3. On April 23, 2021, the 14th meeting of the third board of supervisors of the company deliberated and adopted the proposal on the company’s 2021 restricted stock incentive plan (Draft) and its summary and other relevant proposals, believing that the implementation of this incentive plan will be conducive to the sustainable development of the company and will not damage the interests of the company and all shareholders.

4. On April 24, 2021, the company opened the website of Shanghai Stock Exchange( http://www.sse.com.cn./ )The list of incentive objects first granted under the Shenzhen United Winners Laser Co.Ltd(688518) 2021 restricted stock incentive plan was disclosed on the; The company publicized the names and positions of the proposed incentive objects within the company from April 25, 2021 to May 4, 2021 for a total of 10 days. As of the expiration of the publicity period, the board of supervisors of the company has not received any objection from any organization or individual to the proposed incentive object. On May 7, 2021, the company disclosed the audit opinions and publicity statement of Shenzhen United Winners Laser Co.Ltd(688518) board of supervisors on the list of incentive objects first granted by the company’s restricted stock incentive plan in 2021. The board of supervisors believed that the personnel in the list of incentive objects met the incentive object conditions specified in the management measures and other laws, regulations and normative documents, and the incentive object conditions specified in the incentive plan (Draft), As the incentive object of this restricted stock incentive plan, it is legal and effective.

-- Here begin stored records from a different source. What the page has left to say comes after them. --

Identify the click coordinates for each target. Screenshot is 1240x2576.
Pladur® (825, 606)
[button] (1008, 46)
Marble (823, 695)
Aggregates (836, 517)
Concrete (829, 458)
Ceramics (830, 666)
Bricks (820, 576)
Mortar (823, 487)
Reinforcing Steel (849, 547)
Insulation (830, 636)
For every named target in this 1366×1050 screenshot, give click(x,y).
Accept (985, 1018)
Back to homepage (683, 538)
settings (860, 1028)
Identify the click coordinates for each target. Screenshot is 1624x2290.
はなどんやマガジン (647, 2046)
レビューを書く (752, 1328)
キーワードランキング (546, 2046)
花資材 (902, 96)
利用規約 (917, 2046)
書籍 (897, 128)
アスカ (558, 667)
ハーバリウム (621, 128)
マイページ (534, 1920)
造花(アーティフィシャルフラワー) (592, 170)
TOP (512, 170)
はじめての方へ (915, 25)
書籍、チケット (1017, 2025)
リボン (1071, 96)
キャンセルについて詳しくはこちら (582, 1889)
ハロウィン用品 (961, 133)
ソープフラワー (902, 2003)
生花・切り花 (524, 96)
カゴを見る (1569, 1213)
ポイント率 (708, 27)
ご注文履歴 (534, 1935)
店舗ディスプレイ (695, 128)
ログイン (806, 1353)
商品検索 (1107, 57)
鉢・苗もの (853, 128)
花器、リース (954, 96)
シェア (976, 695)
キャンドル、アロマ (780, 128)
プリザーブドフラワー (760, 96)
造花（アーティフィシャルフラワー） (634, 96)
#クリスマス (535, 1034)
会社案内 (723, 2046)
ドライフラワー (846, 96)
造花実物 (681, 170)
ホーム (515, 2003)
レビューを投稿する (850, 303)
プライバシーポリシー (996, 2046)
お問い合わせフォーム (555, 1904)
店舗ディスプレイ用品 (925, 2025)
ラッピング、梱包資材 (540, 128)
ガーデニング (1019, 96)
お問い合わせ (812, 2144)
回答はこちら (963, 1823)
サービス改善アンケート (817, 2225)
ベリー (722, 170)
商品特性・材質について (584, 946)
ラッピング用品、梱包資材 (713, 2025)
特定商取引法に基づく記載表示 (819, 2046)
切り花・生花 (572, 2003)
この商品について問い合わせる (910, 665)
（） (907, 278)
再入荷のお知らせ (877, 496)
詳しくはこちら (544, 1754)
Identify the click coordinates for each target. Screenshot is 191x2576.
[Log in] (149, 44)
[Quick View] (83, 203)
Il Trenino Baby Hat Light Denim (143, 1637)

5. On May 14, 2021, the 2020 annual general meeting of shareholders of the company deliberated and approved relevant proposals such as the proposal on the company’s 2021 restricted stock incentive plan (Draft) and its summary, the proposal on the management measures for the implementation and assessment of the company’s 2021 restricted stock incentive plan, and the proposal on submitting the general meeting of shareholders to authorize the board of directors to handle matters related to the company’s equity incentive plan. The independent directors of the company solicited voting rights from all shareholders on the proposals related to the incentive plan.

6. On May 17, 2021, the company held the 24th Meeting of the third board of directors, deliberated and approved the proposal on adjusting the incentive plan of restricted shares in 2021, the proposal on granting restricted shares to incentive objects for the first time and other relevant proposals.

7. On May 17, 2021, the independent directors of the company expressed independent opinions on the adjustment of the equity incentive plan and the issue of granting restricted shares to the incentive objects for the first time, and believed that the adjustment of the list and number of incentive objects granted by the company for the first time in the incentive plan complied with the relevant provisions of the company law, the securities law, the administrative measures and other laws, regulations, normative documents and the incentive plan (Draft), The necessary procedures have been performed. After this adjustment, the incentive object is not prohibited from being granted restricted shares, and the subject qualification of the incentive object is legal and effective. The adjustment is within the scope of authorization of the company’s 2020 annual general meeting of shareholders. The adjustment procedure is legal and compliant, and there is no damage to the interests of the company and shareholders. We agree to adjust the matters related to the incentive plan; The granting conditions of the company’s incentive plan have been met. It is agreed that the first granting date of the company’s incentive plan is May 17, 2021, and it is agreed to grant 5.787 million restricted shares to 314 incentive objects at the granting price of 7.55 yuan / share.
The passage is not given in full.